**What is required**. The data should be restated word for word, in full.

**Record excerpts**.
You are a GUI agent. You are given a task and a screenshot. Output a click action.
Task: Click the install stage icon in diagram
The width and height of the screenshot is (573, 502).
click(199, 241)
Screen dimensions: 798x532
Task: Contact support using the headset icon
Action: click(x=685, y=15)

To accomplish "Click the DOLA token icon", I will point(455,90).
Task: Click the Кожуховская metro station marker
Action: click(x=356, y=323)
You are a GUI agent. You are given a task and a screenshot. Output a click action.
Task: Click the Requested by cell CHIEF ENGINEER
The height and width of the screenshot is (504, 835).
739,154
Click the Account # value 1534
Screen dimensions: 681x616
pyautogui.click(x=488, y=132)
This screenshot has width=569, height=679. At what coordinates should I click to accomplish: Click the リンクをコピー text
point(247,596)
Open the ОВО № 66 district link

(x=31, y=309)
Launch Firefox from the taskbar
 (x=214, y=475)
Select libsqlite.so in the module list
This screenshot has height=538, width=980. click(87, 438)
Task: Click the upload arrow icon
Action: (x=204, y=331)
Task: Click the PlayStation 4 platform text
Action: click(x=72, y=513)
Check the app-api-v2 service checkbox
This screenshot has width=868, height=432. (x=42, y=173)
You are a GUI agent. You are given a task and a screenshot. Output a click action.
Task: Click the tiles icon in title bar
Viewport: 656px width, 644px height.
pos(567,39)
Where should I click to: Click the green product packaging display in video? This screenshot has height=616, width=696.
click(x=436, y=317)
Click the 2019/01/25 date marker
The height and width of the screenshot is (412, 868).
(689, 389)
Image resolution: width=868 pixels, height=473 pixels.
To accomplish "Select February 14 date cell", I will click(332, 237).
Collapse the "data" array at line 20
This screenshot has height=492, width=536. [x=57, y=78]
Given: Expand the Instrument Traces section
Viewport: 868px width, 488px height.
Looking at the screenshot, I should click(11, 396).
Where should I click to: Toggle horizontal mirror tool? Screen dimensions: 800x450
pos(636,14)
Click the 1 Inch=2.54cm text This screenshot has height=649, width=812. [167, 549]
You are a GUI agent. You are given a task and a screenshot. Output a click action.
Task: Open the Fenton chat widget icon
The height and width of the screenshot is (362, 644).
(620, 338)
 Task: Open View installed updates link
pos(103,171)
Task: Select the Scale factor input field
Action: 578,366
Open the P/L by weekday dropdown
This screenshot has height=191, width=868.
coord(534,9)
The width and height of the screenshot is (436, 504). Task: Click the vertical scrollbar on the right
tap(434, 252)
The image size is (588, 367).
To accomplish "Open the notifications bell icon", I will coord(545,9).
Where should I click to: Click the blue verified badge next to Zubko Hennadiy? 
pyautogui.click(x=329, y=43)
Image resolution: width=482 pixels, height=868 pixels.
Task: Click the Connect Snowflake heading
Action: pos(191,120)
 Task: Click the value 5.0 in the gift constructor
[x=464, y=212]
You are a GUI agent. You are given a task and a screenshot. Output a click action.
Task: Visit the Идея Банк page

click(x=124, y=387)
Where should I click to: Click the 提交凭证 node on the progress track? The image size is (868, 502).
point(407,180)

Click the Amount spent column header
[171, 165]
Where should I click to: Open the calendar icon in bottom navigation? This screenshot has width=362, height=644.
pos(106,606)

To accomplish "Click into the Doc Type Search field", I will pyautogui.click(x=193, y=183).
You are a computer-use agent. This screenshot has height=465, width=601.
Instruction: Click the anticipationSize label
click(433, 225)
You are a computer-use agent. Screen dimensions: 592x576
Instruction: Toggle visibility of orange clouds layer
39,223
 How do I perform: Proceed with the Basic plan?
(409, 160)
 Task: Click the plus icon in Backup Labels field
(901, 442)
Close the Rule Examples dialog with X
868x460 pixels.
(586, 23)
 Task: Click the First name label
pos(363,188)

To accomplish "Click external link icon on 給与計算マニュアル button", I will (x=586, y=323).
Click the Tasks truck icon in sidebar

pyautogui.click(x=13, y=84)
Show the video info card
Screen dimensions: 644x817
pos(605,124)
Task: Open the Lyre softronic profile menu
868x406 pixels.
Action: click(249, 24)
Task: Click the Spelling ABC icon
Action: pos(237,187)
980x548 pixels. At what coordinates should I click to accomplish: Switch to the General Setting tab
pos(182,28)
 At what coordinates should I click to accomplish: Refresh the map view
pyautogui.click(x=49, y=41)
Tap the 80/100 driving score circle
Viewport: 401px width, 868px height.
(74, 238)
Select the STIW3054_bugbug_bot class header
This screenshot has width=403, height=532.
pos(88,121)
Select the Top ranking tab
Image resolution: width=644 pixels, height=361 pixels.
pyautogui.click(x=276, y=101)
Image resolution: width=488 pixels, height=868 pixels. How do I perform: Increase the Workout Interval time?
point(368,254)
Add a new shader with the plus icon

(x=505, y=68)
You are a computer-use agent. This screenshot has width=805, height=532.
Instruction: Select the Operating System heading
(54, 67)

**Response**.
You are a GUI agent. You are given a task and a screenshot. Output a click action.
Task: Click the install stage icon in diagram
The width and height of the screenshot is (573, 502).
click(199, 241)
Screen dimensions: 798x532
Task: Contact support using the headset icon
Action: click(x=685, y=15)

To accomplish "Click the DOLA token icon", I will point(455,90).
Task: Click the Кожуховская metro station marker
Action: click(x=356, y=323)
You are a GUI agent. You are given a task and a screenshot. Output a click action.
Task: Click the Requested by cell CHIEF ENGINEER
The height and width of the screenshot is (504, 835).
739,154
Click the Account # value 1534
Screen dimensions: 681x616
pyautogui.click(x=488, y=132)
This screenshot has width=569, height=679. At what coordinates should I click to accomplish: Click the リンクをコピー text
point(247,596)
Open the ОВО № 66 district link

(x=31, y=309)
Launch Firefox from the taskbar
 (x=214, y=475)
Select libsqlite.so in the module list
This screenshot has height=538, width=980. click(87, 438)
Task: Click the upload arrow icon
Action: (x=204, y=331)
Task: Click the PlayStation 4 platform text
Action: click(x=72, y=513)
Check the app-api-v2 service checkbox
This screenshot has width=868, height=432. (x=42, y=173)
You are a GUI agent. You are given a task and a screenshot. Output a click action.
Task: Click the tiles icon in title bar
Viewport: 656px width, 644px height.
pos(567,39)
Where should I click to: Click the green product packaging display in video? This screenshot has height=616, width=696.
click(x=436, y=317)
Click the 2019/01/25 date marker
The height and width of the screenshot is (412, 868).
(689, 389)
Image resolution: width=868 pixels, height=473 pixels.
To accomplish "Select February 14 date cell", I will click(332, 237).
Collapse the "data" array at line 20
This screenshot has height=492, width=536. [x=57, y=78]
Given: Expand the Instrument Traces section
Viewport: 868px width, 488px height.
Looking at the screenshot, I should click(11, 396).
Where should I click to: Toggle horizontal mirror tool? Screen dimensions: 800x450
pos(636,14)
Click the 1 Inch=2.54cm text This screenshot has height=649, width=812. [167, 549]
You are a GUI agent. You are given a task and a screenshot. Output a click action.
Task: Open the Fenton chat widget icon
The height and width of the screenshot is (362, 644).
(620, 338)
 Task: Open View installed updates link
pos(103,171)
Task: Select the Scale factor input field
Action: 578,366
Open the P/L by weekday dropdown
This screenshot has height=191, width=868.
coord(534,9)
The width and height of the screenshot is (436, 504). Task: Click the vertical scrollbar on the right
tap(434, 252)
The image size is (588, 367).
To accomplish "Open the notifications bell icon", I will coord(545,9).
Where should I click to: Click the blue verified badge next to Zubko Hennadiy? 
pyautogui.click(x=329, y=43)
Image resolution: width=482 pixels, height=868 pixels.
Task: Click the Connect Snowflake heading
Action: pos(191,120)
 Task: Click the value 5.0 in the gift constructor
[x=464, y=212]
You are a GUI agent. You are given a task and a screenshot. Output a click action.
Task: Visit the Идея Банк page

click(x=124, y=387)
Where should I click to: Click the 提交凭证 node on the progress track? The image size is (868, 502).
point(407,180)

Click the Amount spent column header
[171, 165]
Where should I click to: Open the calendar icon in bottom navigation? This screenshot has width=362, height=644.
pos(106,606)

To accomplish "Click into the Doc Type Search field", I will pyautogui.click(x=193, y=183).
You are a computer-use agent. This screenshot has height=465, width=601.
Instruction: Click the anticipationSize label
click(433, 225)
You are a computer-use agent. Screen dimensions: 592x576
Instruction: Toggle visibility of orange clouds layer
39,223
 How do I perform: Proceed with the Basic plan?
(409, 160)
 Task: Click the plus icon in Backup Labels field
(901, 442)
Close the Rule Examples dialog with X
868x460 pixels.
(586, 23)
 Task: Click the First name label
pos(363,188)

To accomplish "Click external link icon on 給与計算マニュアル button", I will (x=586, y=323).
Click the Tasks truck icon in sidebar

pyautogui.click(x=13, y=84)
Show the video info card
Screen dimensions: 644x817
pos(605,124)
Task: Open the Lyre softronic profile menu
868x406 pixels.
Action: click(249, 24)
Task: Click the Spelling ABC icon
Action: pos(237,187)
980x548 pixels. At what coordinates should I click to accomplish: Switch to the General Setting tab
pos(182,28)
 At what coordinates should I click to accomplish: Refresh the map view
pyautogui.click(x=49, y=41)
Tap the 80/100 driving score circle
Viewport: 401px width, 868px height.
(74, 238)
Select the STIW3054_bugbug_bot class header
This screenshot has width=403, height=532.
pos(88,121)
Select the Top ranking tab
Image resolution: width=644 pixels, height=361 pixels.
pyautogui.click(x=276, y=101)
Image resolution: width=488 pixels, height=868 pixels. How do I perform: Increase the Workout Interval time?
point(368,254)
Add a new shader with the plus icon

(x=505, y=68)
You are a computer-use agent. This screenshot has width=805, height=532.
Instruction: Select the Operating System heading
(54, 67)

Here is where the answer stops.